(Stored items)

%%

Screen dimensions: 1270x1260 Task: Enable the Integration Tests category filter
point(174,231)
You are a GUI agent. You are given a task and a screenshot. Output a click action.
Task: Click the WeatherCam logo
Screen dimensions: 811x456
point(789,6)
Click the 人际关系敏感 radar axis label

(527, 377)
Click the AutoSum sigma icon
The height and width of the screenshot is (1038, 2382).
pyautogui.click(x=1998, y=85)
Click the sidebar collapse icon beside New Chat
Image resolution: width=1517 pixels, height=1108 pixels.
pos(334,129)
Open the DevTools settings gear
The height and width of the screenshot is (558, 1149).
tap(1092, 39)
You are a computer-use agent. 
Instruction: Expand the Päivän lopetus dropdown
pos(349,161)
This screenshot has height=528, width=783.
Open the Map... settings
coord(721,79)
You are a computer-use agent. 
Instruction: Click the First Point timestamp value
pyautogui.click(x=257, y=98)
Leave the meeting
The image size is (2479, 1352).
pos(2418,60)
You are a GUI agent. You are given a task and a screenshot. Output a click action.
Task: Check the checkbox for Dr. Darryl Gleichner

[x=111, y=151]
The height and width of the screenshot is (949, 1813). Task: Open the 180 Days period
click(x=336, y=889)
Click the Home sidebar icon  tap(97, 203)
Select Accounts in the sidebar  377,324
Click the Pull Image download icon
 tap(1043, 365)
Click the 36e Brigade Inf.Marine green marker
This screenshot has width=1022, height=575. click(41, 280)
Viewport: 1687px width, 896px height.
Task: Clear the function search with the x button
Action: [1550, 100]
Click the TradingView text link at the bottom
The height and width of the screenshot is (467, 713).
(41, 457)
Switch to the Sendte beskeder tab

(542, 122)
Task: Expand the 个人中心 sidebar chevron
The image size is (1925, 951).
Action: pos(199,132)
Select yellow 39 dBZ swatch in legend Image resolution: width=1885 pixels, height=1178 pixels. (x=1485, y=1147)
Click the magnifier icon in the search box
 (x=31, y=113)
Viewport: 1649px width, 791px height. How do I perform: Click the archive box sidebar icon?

%%

• _WHAT YOU HAVE TO DO_: Repeat only the lines running from the line that contains "Select Accounts in" through the last line above, inclusive.

• _REPLY TO THE EXERCISE_:
Select Accounts in the sidebar  377,324
Click the Pull Image download icon
 tap(1043, 365)
Click the 36e Brigade Inf.Marine green marker
This screenshot has width=1022, height=575. click(41, 280)
Viewport: 1687px width, 896px height.
Task: Clear the function search with the x button
Action: [1550, 100]
Click the TradingView text link at the bottom
The height and width of the screenshot is (467, 713).
(41, 457)
Switch to the Sendte beskeder tab

(542, 122)
Task: Expand the 个人中心 sidebar chevron
The image size is (1925, 951).
Action: pos(199,132)
Select yellow 39 dBZ swatch in legend Image resolution: width=1885 pixels, height=1178 pixels. (x=1485, y=1147)
Click the magnifier icon in the search box
 (x=31, y=113)
Viewport: 1649px width, 791px height. How do I perform: Click the archive box sidebar icon?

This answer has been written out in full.